To McCourt, a normal season ends with the Dodgers playing into October. He said the Dodgers could advance to postseason play for the fifth time in the seven years of McCourt ownership — a run unprecedented in club history — then quickly added that the World Series remains the primary goal.
“There is no substitute for that,” he said. “You all deserve that. The community deserves that.”
For the first time in 31 years, the Dodgers advanced to the National League Championship Series in each of the past two years. They declined to pay the price of adding an ace pitcher at the trade deadline in each of those years.
In 2008, when the Dodgers declined to pick up the contracts of their summer reinforcements, the Cleveland Indians traded CC Sabathia to the Milwaukee Brewers. Sabathia filed for free agency and signed for $161 million — a record for a pitcher — with the New York Yankees. First baseman Mark Teixeira, traded from the Atlanta Braves to the Angels, also filed for free agency and signed with the Yankees, for $180 million.
“I respectfully disagree that giving up a Clayton Kershaw, Chad Billingsley, or Matt Kemp to have CC Sabathia or Mark Teixeira for two months — and maybe be able to sign them beyond that — was a good proposition,” McCourt said. “How would we feel right now without Clayton Kershaw or Matt Kemp?”
In 2009, the Dodgers balked at including top young major leaguers in trade talks for Cliff Lee of the Indians and Roy Halladay of the Toronto Blue Jays. Lee and Halladay would not have been eligible for free agency until after the 2010 season.
The Dodgers’ payroll for the 25-man roster could drop below $90 million for the first time in five years and the second time in 11 years. That payroll stood at $109 million in 2001 — under the ownership of News Corp.'s Fox Group — and ranked third that year behind the Yankees and Boston Red Sox.
Yet the Dodgers never appeared in the playoffs under News Corp. ownership. McCourt said he prefers — and he believes that fans prefer — developing and investing in a homegrown core.
“A mercenary team doesn’t work,” McCourt said. “News Corp. was never short on money. It doesn’t work.”
McCourt lauded the Dodgers’ stability in management as well as on the lineup card. General Manager Ned Colletti signed a new contract last winter, and Don Mattingly is being groomed to replace Manager Joe Torre, who said this week he has put off negotiations to return next year.
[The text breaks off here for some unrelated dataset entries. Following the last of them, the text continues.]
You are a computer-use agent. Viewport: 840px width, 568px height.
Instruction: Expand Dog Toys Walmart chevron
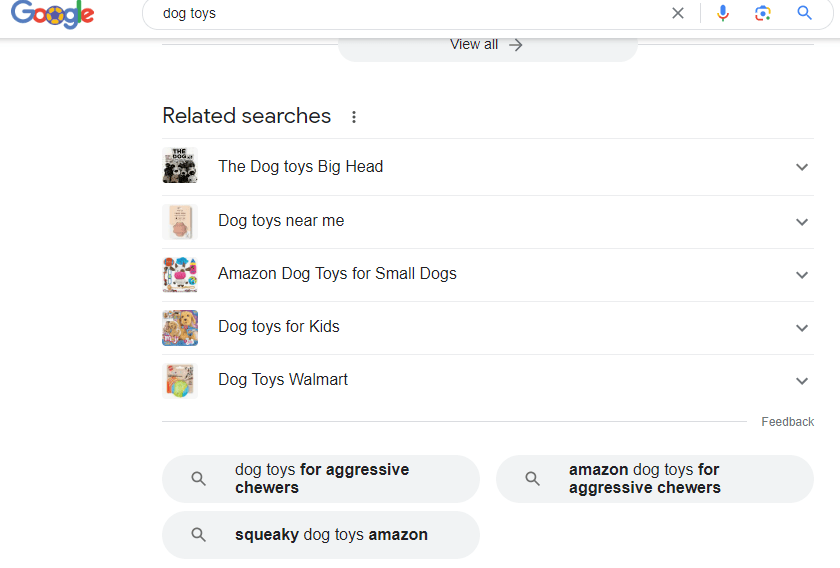[x=801, y=380]
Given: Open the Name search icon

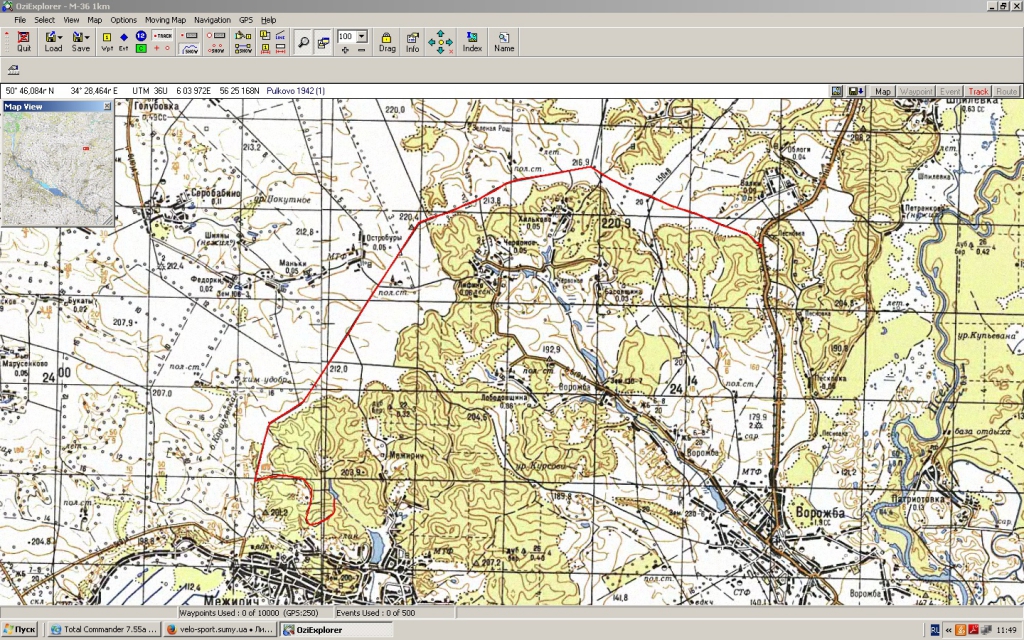Looking at the screenshot, I should [504, 41].
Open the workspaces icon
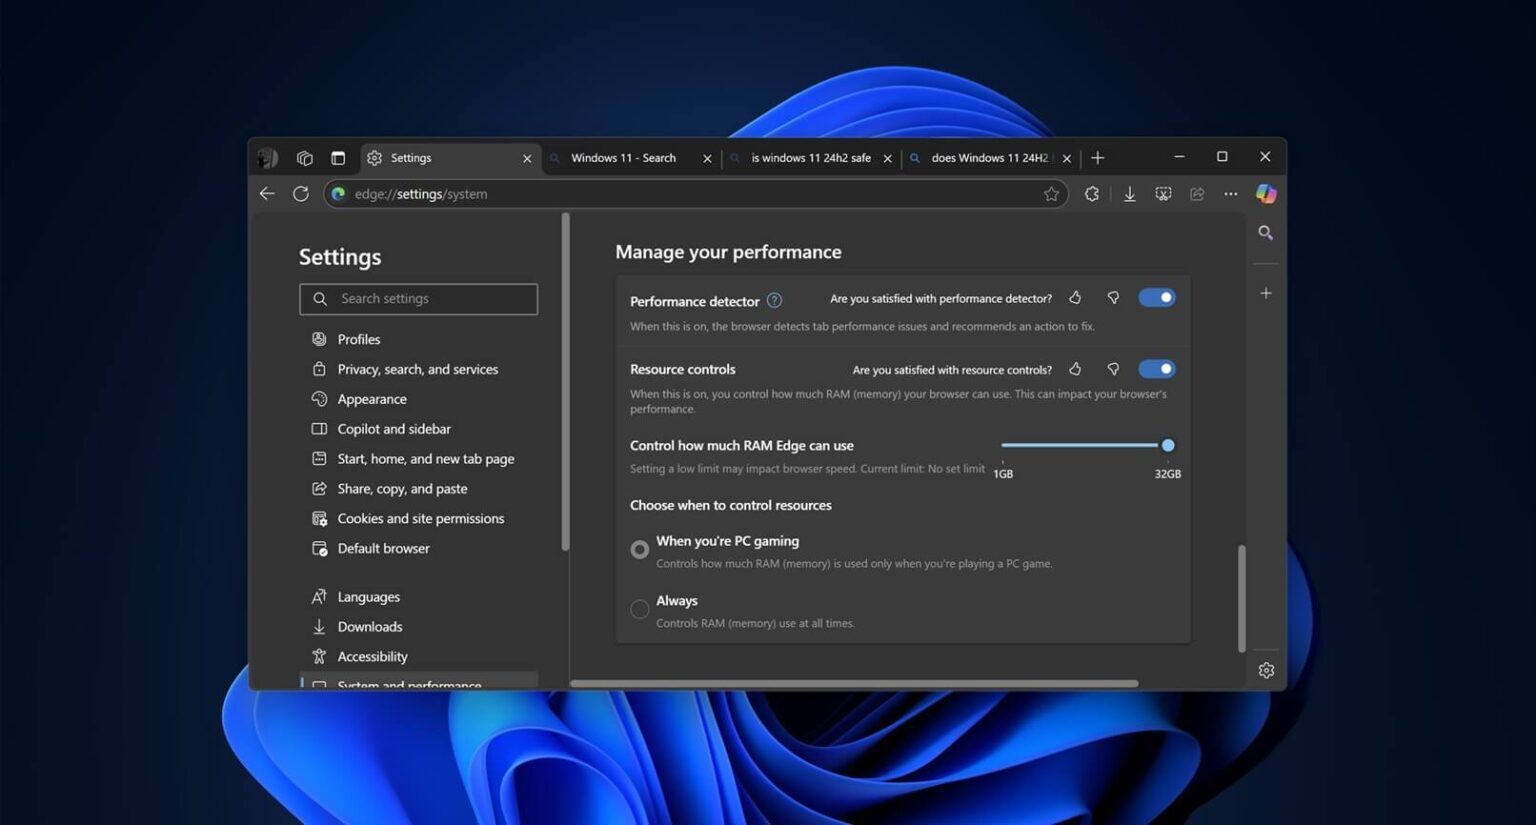1536x825 pixels. point(303,157)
“Whether or not he comes back for another year, we have a succession plan in place,” McCourt said.
Manny Ramirez, who was suspended for violating baseball’s drug policy last season and whose contract expires after this season, has said he does not expect to return to the Dodgers next season.
“I think it’s going to be a very interesting year for him,” McCourt said. “I wish I could predict what kind of year it’s going to be.…
“I think it stopped being fun for him last year. I think he needs it to be fun for him.”
McCourt said he was gratified by the record number of runners—and the 6,000 volunteers — that participated in the marathon during the debut of the route from Dodger Stadium to the Santa Monica Pier. He said organizers plan to “tweak the course a little bit” and attract as many as 5,000 more runners next year. He set as an eventual goal that every runner would compete on behalf of a charity.
He saluted the cooperation among the four cities along the route — Los Angeles, West Hollywood, Beverly Hills and Santa Monica — and said that kind of cooperation will be necessary to develop what he calls the “robust public transit” so desperately needed in the Southland.
The success of the marathon, he said, was tempered by traffic congestion that forced some runners to abandon their cars along the freeway and jog to the starting line at Dodger Stadium. He said local governments urgently need to solve traffic and transportation issues, noting that the sellout crowd on opening day inevitably will struggle to get out of the ballpark and onto streets and freeways during the afternoon rush hour.
“There’s been that story every year for 52 years,” McCourt said. “It’s time for us as a community to change it.”